CUERNAVACA, Mexico (AP) _ Juan Luis Bunuel is not intimidated by the legacy of his late father, Luis Bunuel - the father of surrealist cinema.

The 52-year-old French filmmaker said he never planned to follow in the footsteps of his famous father, whose films such as ''Viridiana,'' ''The Exterminating Angel'' and ''That Obscure Object of Desire'' caused shocks and sensations and set landmarks for the world cinema.

''I think the cinema's the last adventure allowed to man,'' Juan Bunuel said. ''Two years ago I was in Patagonia, and now here.''

His experience in filming ''The Island of Passion'' in the bleak, windswept wilds of Patagonia, near the tip of South America, helped land him the director's job here for ''The Rebellion of the Hanged.'' The movie is based on a novel by B. Traven about the exploitation of mahogany loggers earlier in this century in southern Mexico.

''Technically, I've done many films this way - under rough conditions, you might say,'' Bunuel said.

The $5 million production began filming last October in rural locations. It is planned as a four-hour miniseries for European television, with a shorter version intended as a feature film.

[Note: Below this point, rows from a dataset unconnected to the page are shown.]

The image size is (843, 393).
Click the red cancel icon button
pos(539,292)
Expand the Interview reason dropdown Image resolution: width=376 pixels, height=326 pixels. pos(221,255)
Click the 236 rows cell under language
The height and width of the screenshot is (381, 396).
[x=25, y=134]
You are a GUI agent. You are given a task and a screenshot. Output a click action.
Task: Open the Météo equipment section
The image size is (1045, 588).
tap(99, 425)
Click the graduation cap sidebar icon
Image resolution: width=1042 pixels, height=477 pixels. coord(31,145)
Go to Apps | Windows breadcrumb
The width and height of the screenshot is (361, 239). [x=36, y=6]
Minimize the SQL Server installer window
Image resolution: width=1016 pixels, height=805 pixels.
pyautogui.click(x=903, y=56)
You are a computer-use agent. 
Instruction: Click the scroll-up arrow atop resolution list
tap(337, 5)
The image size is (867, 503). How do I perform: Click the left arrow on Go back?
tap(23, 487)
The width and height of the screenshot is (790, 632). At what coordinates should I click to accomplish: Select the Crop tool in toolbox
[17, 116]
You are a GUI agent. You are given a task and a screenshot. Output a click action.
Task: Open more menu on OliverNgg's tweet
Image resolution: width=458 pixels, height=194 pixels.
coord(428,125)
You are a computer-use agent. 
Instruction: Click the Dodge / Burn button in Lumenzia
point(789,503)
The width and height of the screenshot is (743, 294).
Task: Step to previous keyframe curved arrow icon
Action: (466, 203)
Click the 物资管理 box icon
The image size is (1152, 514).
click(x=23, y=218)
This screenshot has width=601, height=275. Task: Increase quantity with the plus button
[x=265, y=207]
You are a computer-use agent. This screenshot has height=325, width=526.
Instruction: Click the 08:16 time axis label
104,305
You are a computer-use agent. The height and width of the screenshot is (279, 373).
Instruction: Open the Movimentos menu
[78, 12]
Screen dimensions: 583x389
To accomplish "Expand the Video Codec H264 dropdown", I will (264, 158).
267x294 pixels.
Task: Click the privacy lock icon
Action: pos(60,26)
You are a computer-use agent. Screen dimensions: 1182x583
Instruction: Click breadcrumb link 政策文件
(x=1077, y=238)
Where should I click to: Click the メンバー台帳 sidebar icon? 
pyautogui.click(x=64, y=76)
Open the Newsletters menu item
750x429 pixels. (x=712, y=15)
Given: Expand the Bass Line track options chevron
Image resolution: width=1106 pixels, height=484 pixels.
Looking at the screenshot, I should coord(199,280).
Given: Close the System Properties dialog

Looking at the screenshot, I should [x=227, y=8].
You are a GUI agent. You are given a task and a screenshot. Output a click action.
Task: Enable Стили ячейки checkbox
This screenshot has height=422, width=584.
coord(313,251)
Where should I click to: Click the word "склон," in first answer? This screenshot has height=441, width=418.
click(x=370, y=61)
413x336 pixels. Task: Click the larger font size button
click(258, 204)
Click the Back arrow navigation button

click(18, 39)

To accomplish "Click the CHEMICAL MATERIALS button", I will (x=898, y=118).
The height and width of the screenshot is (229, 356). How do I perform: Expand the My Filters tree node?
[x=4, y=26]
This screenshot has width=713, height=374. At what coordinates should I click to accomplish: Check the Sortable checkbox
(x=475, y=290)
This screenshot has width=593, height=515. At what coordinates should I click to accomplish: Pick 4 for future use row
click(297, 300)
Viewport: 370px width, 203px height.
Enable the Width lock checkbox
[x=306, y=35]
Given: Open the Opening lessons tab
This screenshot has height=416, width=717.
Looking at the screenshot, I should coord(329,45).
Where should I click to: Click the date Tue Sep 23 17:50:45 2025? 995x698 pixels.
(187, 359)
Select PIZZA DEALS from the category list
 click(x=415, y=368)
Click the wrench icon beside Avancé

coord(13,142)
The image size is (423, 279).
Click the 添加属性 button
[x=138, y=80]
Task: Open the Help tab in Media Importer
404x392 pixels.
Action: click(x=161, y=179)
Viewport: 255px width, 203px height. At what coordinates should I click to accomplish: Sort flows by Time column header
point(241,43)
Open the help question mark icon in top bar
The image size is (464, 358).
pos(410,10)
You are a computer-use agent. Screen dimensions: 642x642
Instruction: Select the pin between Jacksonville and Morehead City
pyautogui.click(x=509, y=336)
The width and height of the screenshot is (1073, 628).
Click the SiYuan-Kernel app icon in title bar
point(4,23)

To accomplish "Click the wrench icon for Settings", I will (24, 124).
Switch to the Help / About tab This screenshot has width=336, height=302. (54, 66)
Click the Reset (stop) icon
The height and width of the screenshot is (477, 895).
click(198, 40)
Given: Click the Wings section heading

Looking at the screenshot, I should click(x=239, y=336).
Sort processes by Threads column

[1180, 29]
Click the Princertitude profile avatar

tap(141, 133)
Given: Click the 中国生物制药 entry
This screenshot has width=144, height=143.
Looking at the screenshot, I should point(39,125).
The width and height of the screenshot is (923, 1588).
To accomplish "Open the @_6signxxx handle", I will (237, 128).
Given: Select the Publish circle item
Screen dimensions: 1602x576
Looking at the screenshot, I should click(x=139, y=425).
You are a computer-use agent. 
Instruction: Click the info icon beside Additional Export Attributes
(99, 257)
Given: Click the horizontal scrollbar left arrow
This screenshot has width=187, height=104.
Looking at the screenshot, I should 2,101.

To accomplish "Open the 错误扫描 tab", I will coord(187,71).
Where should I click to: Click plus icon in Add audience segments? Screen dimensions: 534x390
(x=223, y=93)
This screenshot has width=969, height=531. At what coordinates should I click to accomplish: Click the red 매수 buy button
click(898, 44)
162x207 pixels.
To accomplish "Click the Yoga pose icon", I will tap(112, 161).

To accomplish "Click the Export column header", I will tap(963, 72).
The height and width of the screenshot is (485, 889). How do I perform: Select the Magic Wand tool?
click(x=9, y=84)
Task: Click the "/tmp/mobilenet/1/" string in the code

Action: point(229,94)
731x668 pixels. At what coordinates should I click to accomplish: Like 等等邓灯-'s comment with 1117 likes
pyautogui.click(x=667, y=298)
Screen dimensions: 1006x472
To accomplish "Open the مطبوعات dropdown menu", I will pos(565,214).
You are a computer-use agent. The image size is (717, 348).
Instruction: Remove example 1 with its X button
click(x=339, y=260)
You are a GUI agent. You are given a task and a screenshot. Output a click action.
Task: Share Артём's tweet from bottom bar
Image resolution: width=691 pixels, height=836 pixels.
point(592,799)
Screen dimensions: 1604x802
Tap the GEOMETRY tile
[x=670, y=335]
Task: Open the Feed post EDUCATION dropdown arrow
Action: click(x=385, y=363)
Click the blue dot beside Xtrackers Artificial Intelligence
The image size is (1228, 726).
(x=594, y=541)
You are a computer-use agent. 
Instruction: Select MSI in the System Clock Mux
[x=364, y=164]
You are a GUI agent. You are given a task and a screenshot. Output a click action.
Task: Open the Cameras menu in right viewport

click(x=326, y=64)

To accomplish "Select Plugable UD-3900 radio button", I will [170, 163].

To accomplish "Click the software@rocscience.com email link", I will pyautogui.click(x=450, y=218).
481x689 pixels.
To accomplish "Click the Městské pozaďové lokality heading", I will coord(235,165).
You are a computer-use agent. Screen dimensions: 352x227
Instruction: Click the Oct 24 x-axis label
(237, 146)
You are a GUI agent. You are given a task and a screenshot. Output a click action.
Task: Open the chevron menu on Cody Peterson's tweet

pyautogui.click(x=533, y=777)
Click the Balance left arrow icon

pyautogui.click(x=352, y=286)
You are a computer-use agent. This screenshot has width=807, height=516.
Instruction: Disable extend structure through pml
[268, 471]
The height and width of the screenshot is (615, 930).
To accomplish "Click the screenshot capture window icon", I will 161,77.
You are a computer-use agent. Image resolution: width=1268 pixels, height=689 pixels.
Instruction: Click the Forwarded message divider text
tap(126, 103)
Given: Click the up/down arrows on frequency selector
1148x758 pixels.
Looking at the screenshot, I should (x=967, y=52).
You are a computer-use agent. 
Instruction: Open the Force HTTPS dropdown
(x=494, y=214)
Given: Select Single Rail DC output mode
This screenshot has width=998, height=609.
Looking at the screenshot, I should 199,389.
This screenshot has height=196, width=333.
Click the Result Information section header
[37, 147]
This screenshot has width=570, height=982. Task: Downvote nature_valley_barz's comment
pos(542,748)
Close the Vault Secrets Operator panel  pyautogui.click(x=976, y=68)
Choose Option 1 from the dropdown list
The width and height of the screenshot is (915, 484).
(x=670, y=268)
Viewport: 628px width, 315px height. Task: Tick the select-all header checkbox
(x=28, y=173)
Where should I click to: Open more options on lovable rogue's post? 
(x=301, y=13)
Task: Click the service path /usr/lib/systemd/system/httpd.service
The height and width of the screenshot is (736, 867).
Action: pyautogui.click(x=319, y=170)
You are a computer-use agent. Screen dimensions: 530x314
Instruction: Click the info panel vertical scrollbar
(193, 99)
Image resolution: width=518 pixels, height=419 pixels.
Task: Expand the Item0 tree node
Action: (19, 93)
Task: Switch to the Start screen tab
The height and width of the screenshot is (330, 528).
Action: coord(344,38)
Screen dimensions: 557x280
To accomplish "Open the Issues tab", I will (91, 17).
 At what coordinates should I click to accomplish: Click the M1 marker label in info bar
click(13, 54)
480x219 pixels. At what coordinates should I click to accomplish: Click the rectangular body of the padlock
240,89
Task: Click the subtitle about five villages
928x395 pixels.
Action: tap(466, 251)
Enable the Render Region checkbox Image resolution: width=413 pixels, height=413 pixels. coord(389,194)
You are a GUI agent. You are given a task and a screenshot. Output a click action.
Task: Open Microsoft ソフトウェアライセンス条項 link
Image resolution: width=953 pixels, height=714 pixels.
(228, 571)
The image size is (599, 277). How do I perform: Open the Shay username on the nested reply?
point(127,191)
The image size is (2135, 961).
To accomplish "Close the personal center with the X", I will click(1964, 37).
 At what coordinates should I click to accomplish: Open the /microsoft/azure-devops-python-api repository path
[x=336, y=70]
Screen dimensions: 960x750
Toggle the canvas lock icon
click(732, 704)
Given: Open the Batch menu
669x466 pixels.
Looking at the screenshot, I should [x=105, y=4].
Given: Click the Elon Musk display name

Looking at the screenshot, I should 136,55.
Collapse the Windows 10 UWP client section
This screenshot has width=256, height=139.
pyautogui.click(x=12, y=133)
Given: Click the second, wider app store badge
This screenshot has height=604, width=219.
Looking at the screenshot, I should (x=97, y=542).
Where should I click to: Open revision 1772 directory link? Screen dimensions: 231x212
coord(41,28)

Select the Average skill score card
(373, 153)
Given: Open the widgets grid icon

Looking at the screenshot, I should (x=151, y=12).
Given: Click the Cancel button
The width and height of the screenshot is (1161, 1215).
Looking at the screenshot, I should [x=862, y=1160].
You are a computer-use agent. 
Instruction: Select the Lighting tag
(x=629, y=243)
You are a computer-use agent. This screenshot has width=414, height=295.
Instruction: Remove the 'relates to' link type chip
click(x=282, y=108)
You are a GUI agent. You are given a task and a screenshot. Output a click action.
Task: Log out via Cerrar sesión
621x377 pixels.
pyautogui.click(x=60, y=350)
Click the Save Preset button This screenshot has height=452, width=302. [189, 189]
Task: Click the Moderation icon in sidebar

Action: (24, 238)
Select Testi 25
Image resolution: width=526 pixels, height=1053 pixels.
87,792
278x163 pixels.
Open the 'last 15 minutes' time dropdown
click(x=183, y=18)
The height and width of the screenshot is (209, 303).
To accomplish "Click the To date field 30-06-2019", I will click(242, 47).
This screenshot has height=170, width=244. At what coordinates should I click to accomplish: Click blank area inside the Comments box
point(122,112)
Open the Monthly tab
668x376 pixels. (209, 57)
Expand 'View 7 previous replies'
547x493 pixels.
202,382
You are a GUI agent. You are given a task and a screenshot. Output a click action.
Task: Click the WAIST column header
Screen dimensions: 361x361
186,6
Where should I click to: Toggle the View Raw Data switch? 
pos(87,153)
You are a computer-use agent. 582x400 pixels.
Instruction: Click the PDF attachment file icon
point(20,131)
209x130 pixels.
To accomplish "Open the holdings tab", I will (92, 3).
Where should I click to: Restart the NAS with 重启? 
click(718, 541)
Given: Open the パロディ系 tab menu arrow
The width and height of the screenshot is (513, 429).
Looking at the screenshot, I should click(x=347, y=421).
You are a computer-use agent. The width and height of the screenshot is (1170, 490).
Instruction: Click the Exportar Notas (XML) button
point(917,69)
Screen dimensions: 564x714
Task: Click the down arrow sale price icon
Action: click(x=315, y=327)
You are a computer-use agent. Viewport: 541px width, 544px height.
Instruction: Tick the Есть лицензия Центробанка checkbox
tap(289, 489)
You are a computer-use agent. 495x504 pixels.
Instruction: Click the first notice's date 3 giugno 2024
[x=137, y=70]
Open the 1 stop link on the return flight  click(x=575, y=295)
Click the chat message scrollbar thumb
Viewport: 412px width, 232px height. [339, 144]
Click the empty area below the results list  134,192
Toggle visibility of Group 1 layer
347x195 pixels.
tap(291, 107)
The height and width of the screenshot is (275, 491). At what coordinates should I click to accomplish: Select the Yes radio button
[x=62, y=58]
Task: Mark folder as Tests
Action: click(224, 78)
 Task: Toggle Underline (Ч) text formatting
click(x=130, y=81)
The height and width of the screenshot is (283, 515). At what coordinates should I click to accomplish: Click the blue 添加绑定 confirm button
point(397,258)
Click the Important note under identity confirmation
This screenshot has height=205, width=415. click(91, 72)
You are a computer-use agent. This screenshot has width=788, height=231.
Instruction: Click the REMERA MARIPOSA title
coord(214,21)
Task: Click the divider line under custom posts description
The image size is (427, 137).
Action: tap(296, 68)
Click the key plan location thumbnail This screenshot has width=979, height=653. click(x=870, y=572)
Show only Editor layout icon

The senior Bunuel had settled in Mexico as an exile from his native Spain after the 1936-39 Civil War.

Juan Luis Bunuel was in Mexico one summer after completing his studies at Oberlin College in Ohio. He had planned to return to graduate school in English literature. Instead, he landed a summer job as the late Orson Welles' assistant on the film, ''Don Quixote.'' For the next 12 years, he worked as an assistant on a number of productions and never went back to graduate school.

Bunuel then started directing.

He rejects comparisons with his father, who died in 1983. He left a tremendous legacy spanning six decades, beginning in 1929 with the surrealistic ''The Andalusian Dog.''

The younger Bunuel is an affable, burly and bearded man and doesn't resemble his father at all. ''My life is completely different. I think critical comparisons are silly,'' he said.

Bunuel said perhaps the only family resemblance is a sense of humor, which he attributes to his father as well as his mother, who still lives in the family's Mexico City home.

''There was always imagination and humor and good food - never surrealism,'' he said of his childhood in the Bunuel household. He has a brother who works in theater and production in Los Angeles.

Bunuel's is the second film version of ''The Rebellion of the Hanged.''

The first was a Mexican production in the early 1950s. Traven, who strenuously maintained secrecy about his true identity throughout his writing career, met his wife, Marta Elena Lujan, during the filming of that earlier production. Best known for ''The Treasure of the Sierra Madre,'' he died in 1969.

His wife continues to have an ardent interest in everything about Traven, and has visited the set for ''The Rebellion of the Hanged,'' a picturesque hacienda outside Cuernavaca.

The new production was filmed from October through December in southern Mexico. The location outside of Cuernavaca, some 85 miles southwest of Mexico City, was then used for two weeks. Production then moved to the jungles of Veracruz.

Mrs. Traven said ''The Rebellion of the Hanged'' was part of a series of six novels her husband wrote about the horrendous conditions of the poor in Chiapas, Mexico's southernmost state. She said he started writing the series in 1926, a few years after his arrival in Mexico from his native Germany, and continued it through the 1930s.

In 1953, she was working as a translator for ''The Rebellion of the Hanged,'' being filmed simultaneously in English and Spanish versions. She had met Traven once before, but hadn't known his real identity. They met again on the set and were married in 1957.

Bunuel also got married during the filming of the new version, last December. His wife, who is French, has returned to their home in Paris.

West Germany's Tele-Munchen leads the international production. There also is Italian, French, British, Austrian and Mexican participation.

Executive producer Manfred Heid said he worked for six years on plans to make ''The Rebellion of the Hanged.''

He said Bunuel was chosen to direct because of his familiarity with both the European and Mexican aspects of the production. It is being filmed in Spanish with an almost entirely Mexican cast and will be dubbed into other languages.